◆ What the exercise asks: Search the data for the string "agent" and extract every line where it appears.

(Dataset records)
------------------------------

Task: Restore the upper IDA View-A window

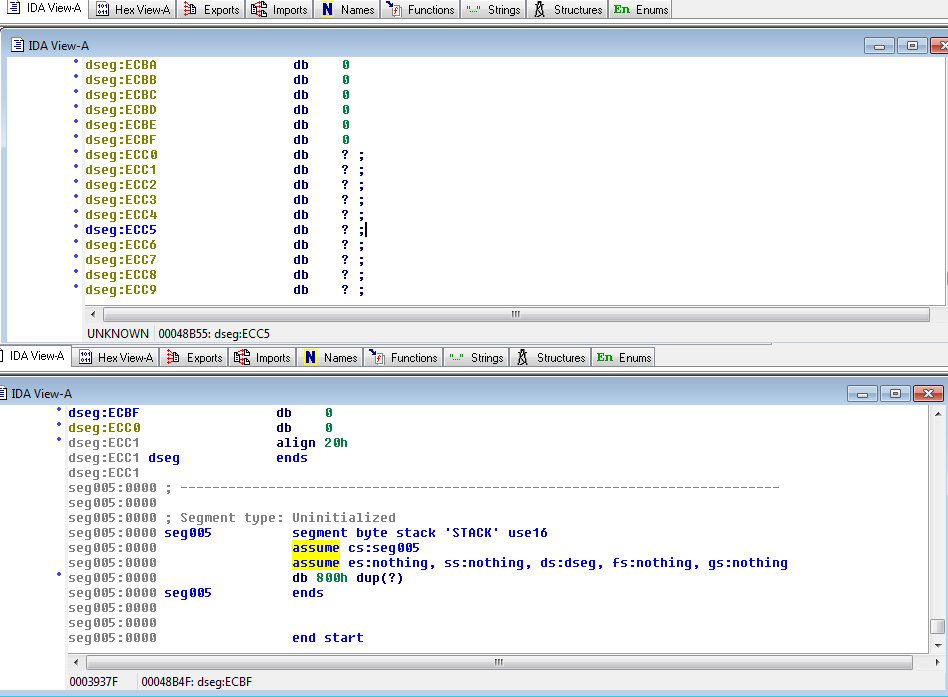Action: click(x=911, y=45)
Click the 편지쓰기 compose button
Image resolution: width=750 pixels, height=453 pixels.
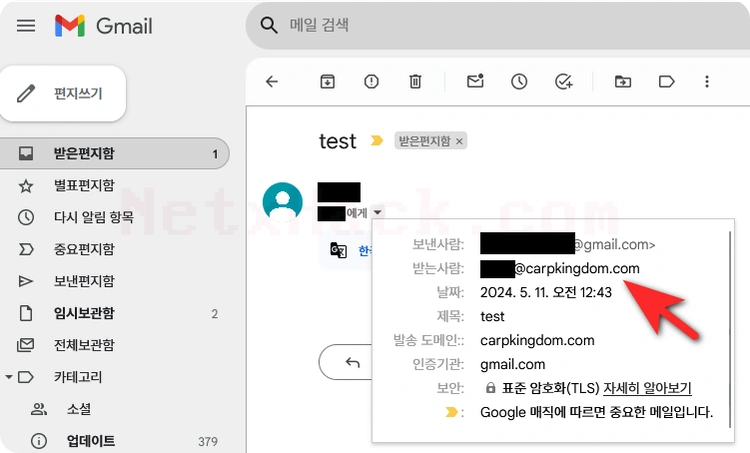63,93
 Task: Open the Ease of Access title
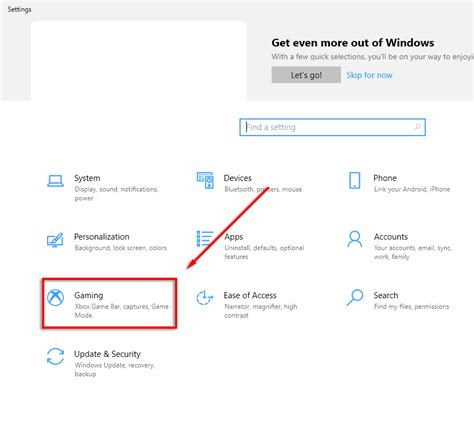(x=250, y=295)
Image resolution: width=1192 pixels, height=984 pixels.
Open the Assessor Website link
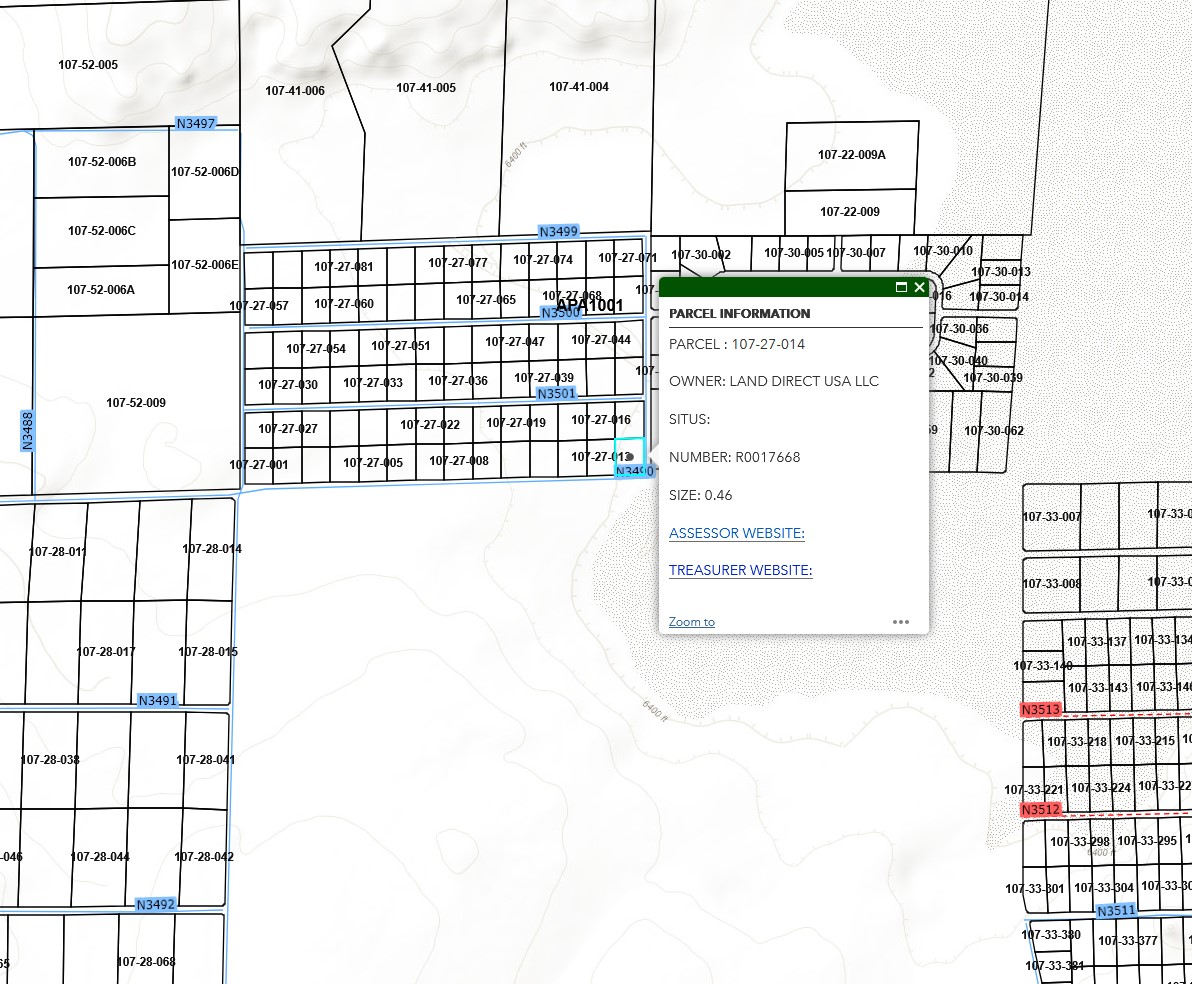click(736, 533)
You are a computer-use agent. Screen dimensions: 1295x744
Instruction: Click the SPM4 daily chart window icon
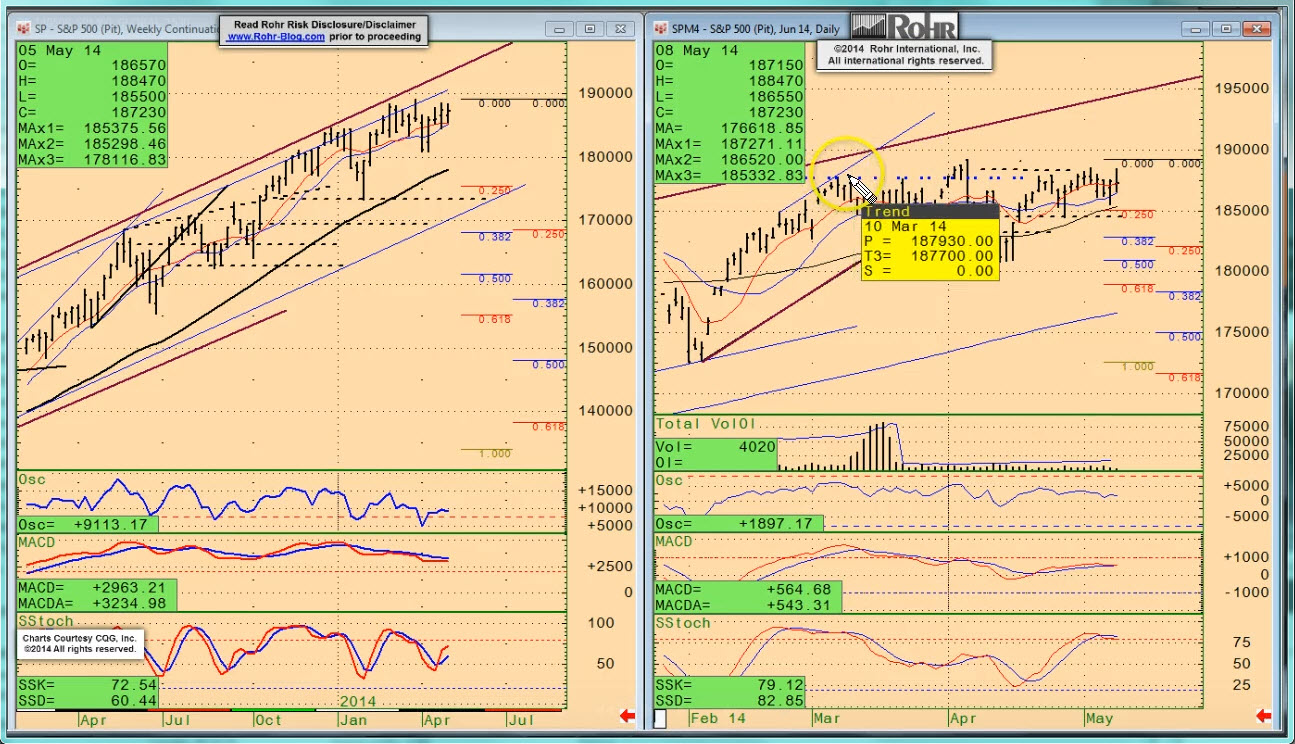(x=662, y=30)
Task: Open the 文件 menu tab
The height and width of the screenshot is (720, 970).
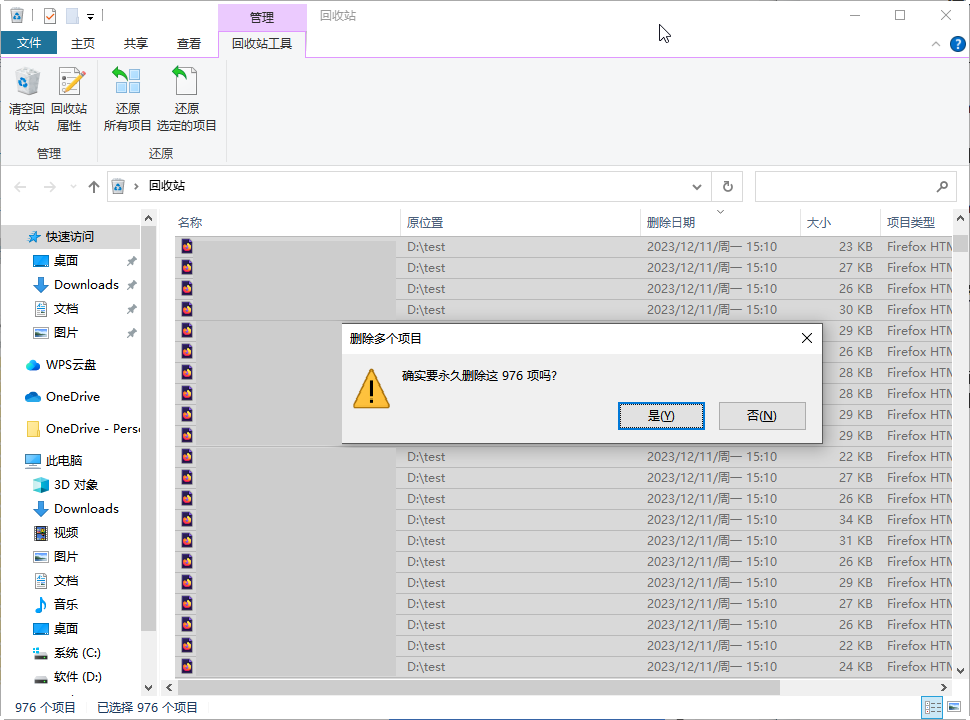Action: coord(28,43)
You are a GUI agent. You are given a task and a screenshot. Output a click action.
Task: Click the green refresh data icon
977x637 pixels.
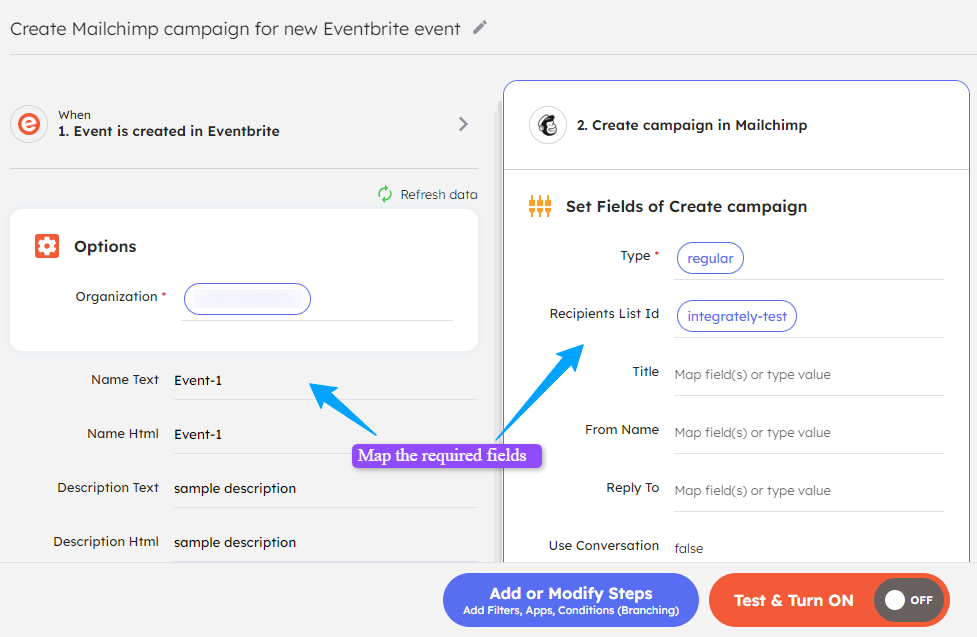[x=385, y=194]
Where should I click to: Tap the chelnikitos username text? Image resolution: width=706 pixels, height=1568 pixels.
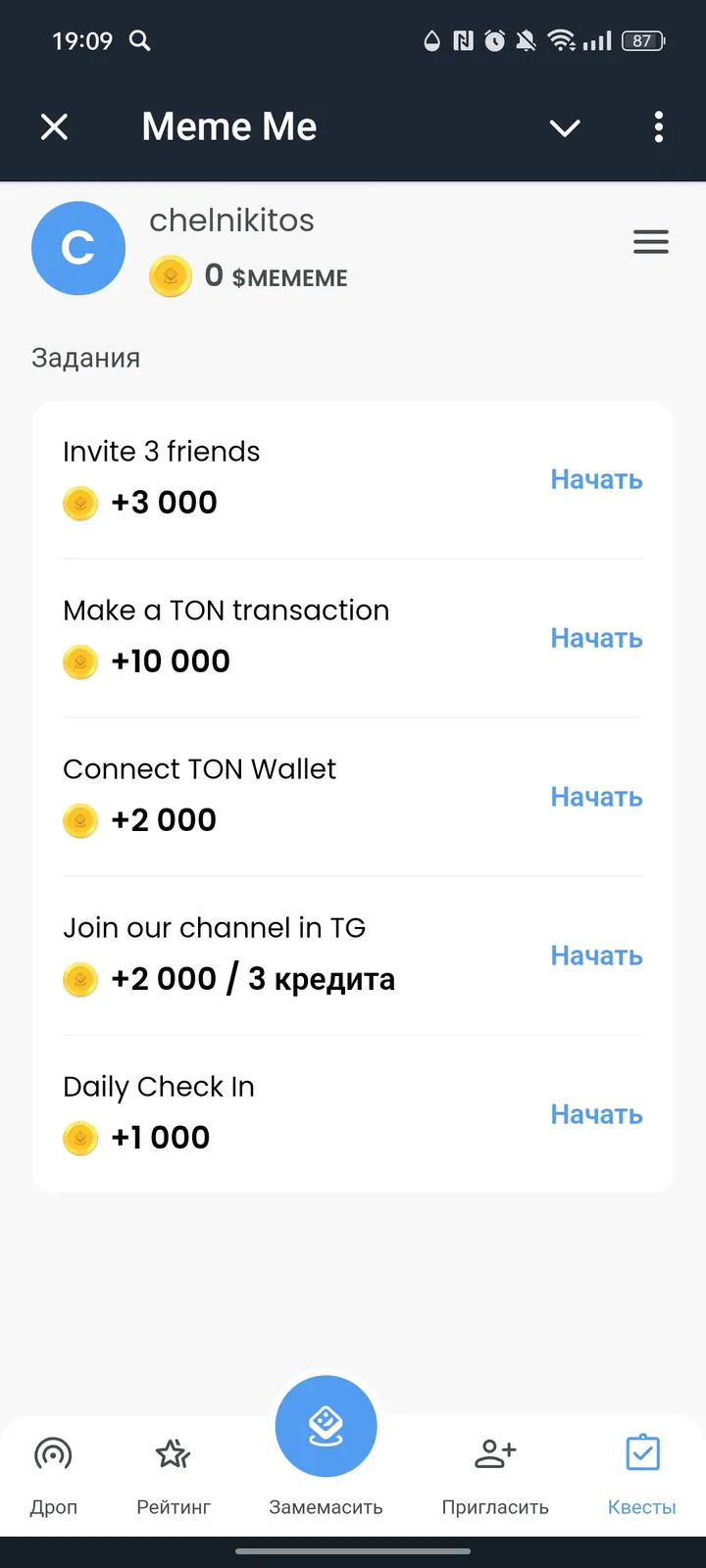tap(231, 220)
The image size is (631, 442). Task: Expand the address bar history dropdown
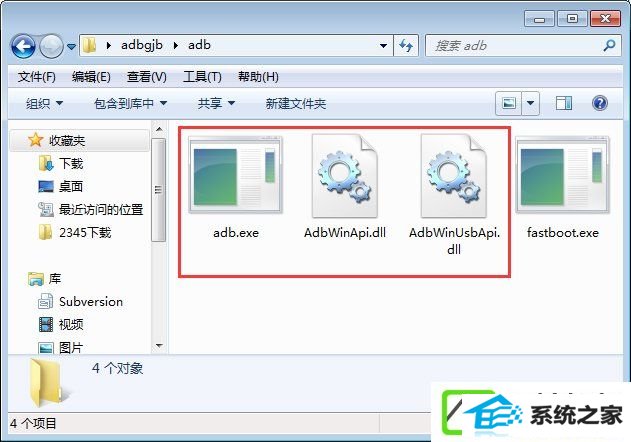(384, 45)
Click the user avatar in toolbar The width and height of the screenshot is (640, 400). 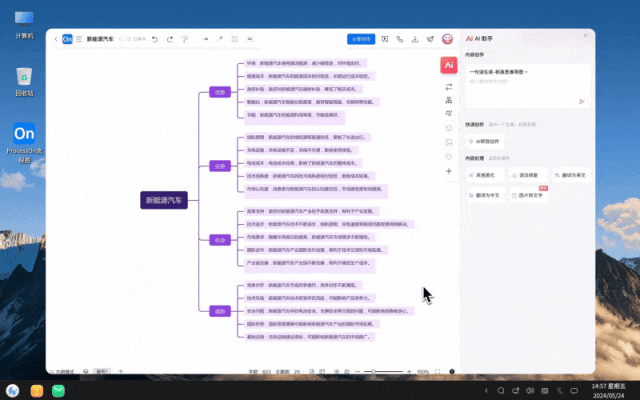pos(447,39)
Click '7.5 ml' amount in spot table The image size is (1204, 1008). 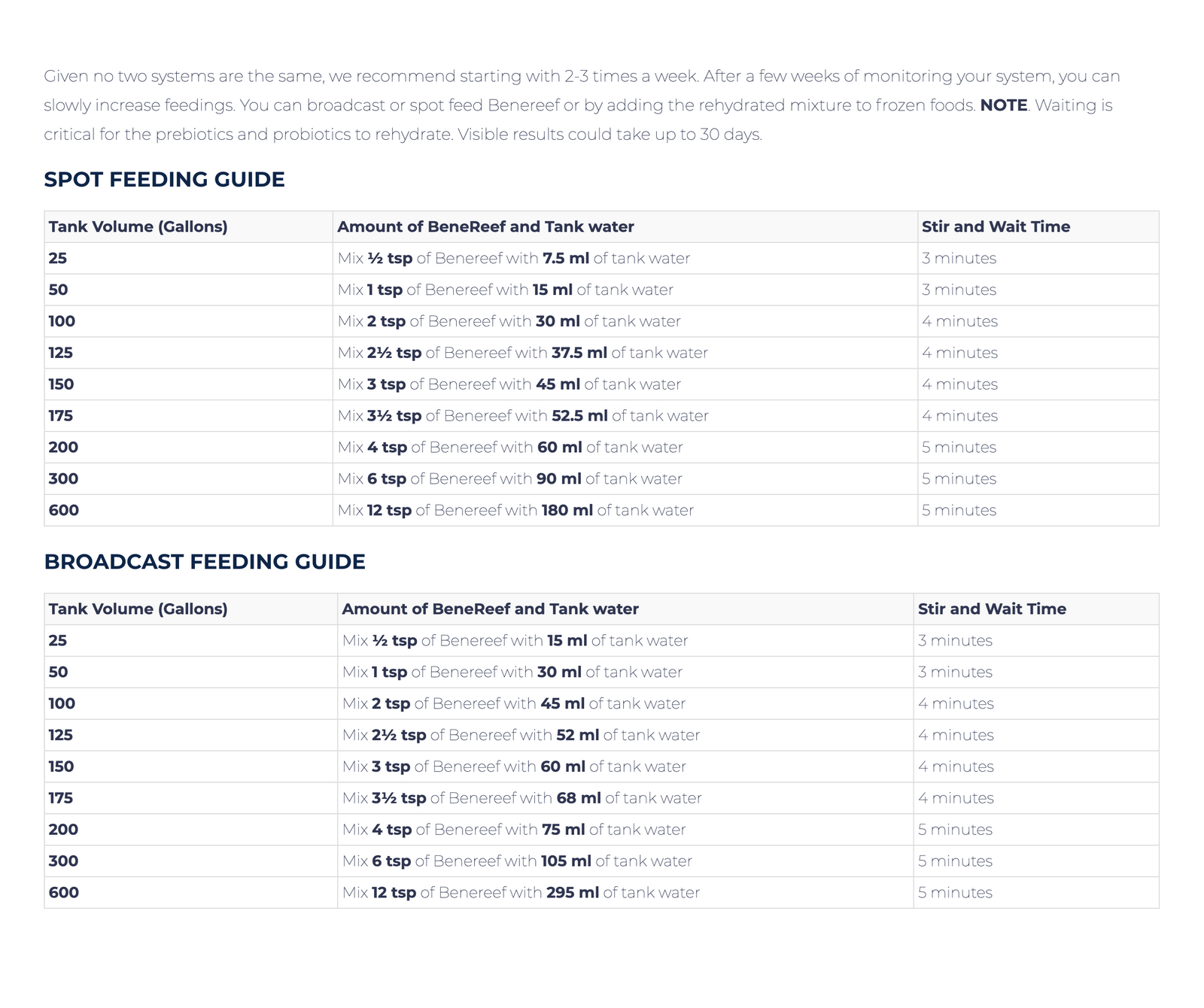(565, 258)
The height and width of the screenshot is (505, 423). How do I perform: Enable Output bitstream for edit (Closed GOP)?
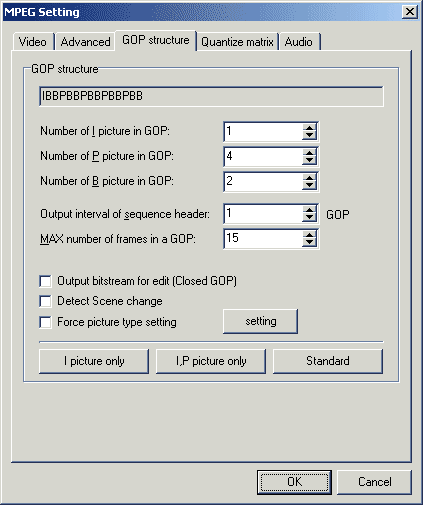45,281
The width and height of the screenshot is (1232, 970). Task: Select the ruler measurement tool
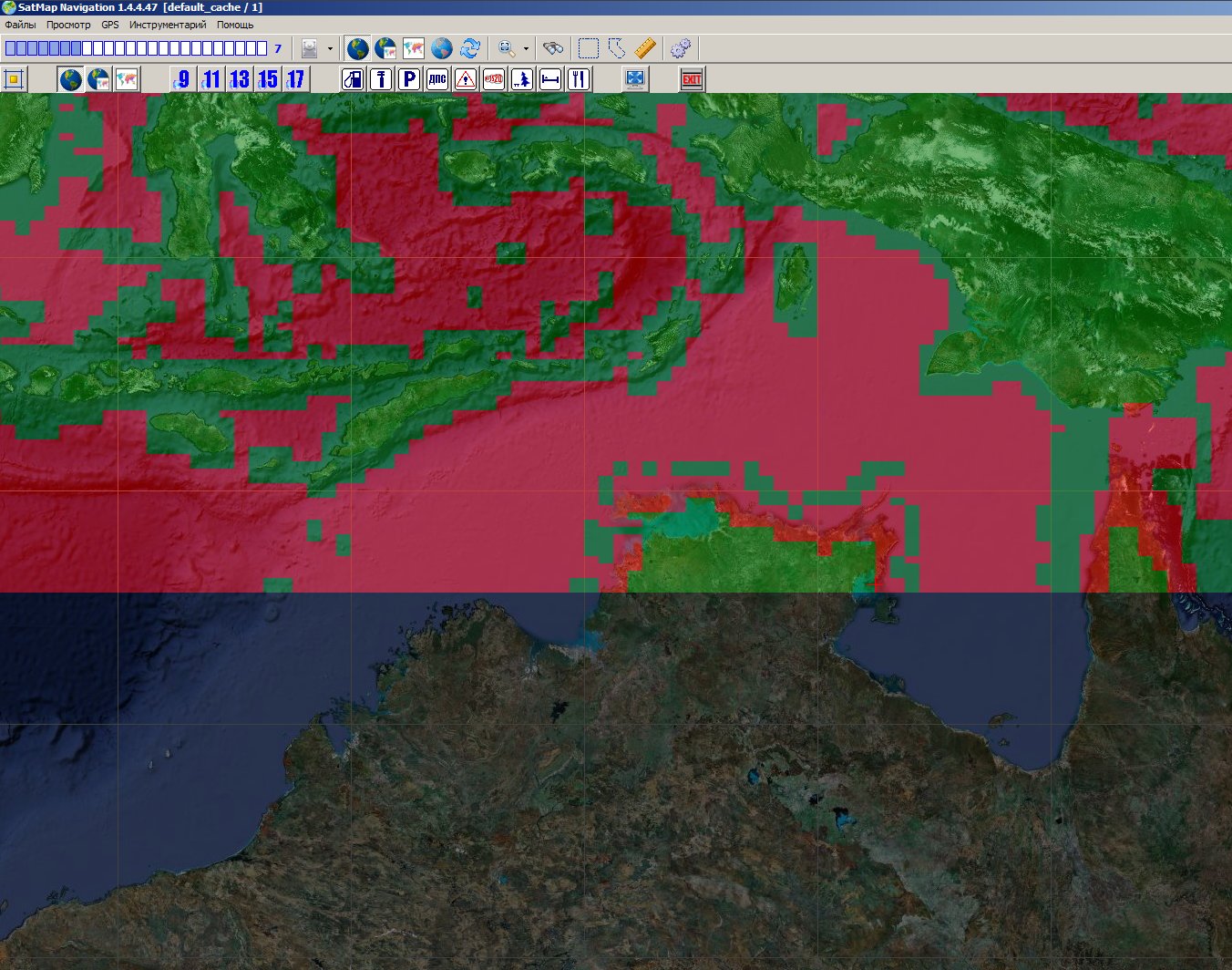(645, 48)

------------------------------

◆ Solution:
You are a computer-use agent. Screen dimensions: 1295x744
You are a GUI agent. You are given a task and a screenshot. Output a click action.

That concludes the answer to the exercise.